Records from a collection

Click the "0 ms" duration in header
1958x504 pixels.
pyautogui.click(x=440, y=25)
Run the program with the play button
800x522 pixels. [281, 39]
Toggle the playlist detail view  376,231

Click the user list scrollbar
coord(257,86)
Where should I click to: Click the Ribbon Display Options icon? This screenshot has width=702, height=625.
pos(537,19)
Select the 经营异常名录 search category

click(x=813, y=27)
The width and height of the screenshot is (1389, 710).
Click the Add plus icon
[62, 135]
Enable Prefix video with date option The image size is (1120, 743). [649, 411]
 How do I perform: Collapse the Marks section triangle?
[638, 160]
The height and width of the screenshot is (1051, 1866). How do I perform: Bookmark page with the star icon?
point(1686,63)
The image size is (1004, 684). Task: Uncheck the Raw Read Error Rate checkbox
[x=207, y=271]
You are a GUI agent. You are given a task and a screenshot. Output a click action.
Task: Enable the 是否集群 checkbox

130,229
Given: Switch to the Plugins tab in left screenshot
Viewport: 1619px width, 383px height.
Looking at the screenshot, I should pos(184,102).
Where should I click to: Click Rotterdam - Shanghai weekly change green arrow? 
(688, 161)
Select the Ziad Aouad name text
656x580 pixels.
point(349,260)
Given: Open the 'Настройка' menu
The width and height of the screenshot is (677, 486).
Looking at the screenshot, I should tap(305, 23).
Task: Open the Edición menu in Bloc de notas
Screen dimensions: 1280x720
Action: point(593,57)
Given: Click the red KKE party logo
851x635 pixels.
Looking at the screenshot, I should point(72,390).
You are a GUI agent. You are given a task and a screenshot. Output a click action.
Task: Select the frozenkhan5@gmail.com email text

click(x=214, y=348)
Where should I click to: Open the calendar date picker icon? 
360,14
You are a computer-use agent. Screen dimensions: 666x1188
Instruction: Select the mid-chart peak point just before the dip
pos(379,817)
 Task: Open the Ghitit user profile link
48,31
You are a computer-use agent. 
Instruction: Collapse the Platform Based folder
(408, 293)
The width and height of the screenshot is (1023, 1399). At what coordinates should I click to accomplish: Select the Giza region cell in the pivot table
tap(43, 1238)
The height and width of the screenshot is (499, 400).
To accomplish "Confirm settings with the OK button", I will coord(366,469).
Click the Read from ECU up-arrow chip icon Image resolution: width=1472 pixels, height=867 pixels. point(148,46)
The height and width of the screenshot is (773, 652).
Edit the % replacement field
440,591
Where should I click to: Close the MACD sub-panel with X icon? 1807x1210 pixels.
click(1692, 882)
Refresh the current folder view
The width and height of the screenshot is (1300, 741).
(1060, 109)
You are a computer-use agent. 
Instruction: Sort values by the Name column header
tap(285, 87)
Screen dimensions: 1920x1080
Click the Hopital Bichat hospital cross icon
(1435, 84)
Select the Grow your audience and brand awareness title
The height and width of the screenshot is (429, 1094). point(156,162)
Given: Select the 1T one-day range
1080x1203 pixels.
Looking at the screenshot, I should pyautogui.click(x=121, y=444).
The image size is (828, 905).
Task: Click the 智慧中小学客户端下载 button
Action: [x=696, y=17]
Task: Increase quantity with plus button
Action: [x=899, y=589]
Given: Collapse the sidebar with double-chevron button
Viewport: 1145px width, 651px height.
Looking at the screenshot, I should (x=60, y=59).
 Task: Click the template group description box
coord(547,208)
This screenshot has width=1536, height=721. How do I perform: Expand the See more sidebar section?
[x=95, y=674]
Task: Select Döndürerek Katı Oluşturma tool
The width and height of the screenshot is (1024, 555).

Task details:
Start with the line that contains "Where should I click to: Close", end with the last line of the entries, and please retype every line in that span exactly, with no others.

Answer space:
Where should I click to: Close the MACD sub-panel with X icon? 1807x1210 pixels.
click(1692, 882)
Refresh the current folder view
The width and height of the screenshot is (1300, 741).
(1060, 109)
You are a computer-use agent. 
Instruction: Sort values by the Name column header
tap(285, 87)
Screen dimensions: 1920x1080
Click the Hopital Bichat hospital cross icon
(1435, 84)
Select the Grow your audience and brand awareness title
The height and width of the screenshot is (429, 1094). point(156,162)
Given: Select the 1T one-day range
1080x1203 pixels.
Looking at the screenshot, I should pyautogui.click(x=121, y=444).
The image size is (828, 905).
Task: Click the 智慧中小学客户端下载 button
Action: [x=696, y=17]
Task: Increase quantity with plus button
Action: [x=899, y=589]
Given: Collapse the sidebar with double-chevron button
Viewport: 1145px width, 651px height.
Looking at the screenshot, I should (x=60, y=59).
 Task: Click the template group description box
coord(547,208)
This screenshot has width=1536, height=721. How do I perform: Expand the See more sidebar section?
[x=95, y=674]
Task: Select Döndürerek Katı Oluşturma tool
The width and height of the screenshot is (1024, 555).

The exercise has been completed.